Excerpt from a data file
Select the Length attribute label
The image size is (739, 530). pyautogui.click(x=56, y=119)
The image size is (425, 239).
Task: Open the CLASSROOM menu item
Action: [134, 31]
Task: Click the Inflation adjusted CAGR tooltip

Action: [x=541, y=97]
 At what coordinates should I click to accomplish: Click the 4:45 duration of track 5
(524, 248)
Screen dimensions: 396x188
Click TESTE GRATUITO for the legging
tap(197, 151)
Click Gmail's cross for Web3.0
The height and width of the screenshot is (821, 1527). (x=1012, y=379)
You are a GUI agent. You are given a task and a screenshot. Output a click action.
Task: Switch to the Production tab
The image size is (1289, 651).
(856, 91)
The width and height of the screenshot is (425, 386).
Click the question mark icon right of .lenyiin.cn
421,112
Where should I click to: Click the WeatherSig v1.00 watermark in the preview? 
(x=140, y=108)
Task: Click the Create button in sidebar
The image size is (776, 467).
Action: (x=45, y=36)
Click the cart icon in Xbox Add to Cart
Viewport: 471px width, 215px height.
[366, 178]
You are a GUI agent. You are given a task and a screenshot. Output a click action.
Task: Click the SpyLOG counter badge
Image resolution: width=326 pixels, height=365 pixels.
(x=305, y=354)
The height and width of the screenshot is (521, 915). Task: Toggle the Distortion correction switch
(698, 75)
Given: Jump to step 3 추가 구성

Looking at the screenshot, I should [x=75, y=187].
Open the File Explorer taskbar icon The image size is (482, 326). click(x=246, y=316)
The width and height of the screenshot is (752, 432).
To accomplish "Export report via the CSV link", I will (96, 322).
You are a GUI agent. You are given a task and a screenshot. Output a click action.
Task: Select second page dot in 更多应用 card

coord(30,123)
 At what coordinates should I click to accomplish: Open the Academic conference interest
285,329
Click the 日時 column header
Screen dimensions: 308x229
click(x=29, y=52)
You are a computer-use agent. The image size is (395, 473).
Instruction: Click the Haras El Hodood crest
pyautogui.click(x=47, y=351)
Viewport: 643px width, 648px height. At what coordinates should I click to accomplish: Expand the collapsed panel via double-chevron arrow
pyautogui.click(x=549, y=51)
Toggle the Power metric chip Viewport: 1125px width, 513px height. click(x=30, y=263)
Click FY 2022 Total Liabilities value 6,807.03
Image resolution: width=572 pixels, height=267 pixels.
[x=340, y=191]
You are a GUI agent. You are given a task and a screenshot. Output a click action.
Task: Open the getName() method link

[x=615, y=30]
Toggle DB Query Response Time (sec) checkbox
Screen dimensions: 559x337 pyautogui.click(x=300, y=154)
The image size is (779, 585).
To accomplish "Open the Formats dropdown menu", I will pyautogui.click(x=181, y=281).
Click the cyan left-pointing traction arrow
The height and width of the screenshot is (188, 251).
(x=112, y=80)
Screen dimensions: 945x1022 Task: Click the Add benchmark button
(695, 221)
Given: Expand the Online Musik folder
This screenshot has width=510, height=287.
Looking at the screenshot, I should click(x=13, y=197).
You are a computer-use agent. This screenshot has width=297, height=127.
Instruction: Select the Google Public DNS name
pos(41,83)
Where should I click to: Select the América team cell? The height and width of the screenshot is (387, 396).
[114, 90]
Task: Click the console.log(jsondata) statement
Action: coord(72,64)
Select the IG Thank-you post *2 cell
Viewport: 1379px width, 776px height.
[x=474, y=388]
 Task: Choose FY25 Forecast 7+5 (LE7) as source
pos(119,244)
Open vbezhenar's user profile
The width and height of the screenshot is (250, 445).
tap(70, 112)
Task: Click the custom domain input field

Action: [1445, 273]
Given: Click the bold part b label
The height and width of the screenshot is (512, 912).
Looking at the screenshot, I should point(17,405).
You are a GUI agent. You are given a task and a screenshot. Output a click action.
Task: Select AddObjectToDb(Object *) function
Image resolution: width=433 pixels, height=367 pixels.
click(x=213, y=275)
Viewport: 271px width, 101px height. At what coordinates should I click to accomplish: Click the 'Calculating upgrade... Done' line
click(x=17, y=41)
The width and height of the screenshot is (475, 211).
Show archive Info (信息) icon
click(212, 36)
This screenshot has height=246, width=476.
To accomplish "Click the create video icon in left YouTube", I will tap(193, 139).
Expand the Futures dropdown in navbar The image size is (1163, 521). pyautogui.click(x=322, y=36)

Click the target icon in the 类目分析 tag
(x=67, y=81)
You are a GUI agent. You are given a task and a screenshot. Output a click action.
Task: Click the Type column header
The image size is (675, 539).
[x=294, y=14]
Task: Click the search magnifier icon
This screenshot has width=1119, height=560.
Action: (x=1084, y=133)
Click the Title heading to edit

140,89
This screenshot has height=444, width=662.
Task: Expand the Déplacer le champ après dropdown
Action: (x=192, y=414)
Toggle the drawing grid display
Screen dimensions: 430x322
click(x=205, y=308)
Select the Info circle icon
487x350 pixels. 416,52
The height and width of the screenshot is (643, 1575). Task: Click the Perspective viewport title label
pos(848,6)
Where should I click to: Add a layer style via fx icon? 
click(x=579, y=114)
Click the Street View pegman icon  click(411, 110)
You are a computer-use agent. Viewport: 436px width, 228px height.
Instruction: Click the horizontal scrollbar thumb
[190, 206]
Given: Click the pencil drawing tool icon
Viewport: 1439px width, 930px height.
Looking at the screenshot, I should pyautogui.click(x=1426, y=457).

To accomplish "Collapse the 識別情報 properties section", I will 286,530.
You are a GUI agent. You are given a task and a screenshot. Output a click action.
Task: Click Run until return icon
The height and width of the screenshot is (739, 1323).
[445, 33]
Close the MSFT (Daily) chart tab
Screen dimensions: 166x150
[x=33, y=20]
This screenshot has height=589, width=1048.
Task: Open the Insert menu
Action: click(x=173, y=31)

### Exercise task
Count the lines above that contain the string "arrow" and give only the number.

### Answer
2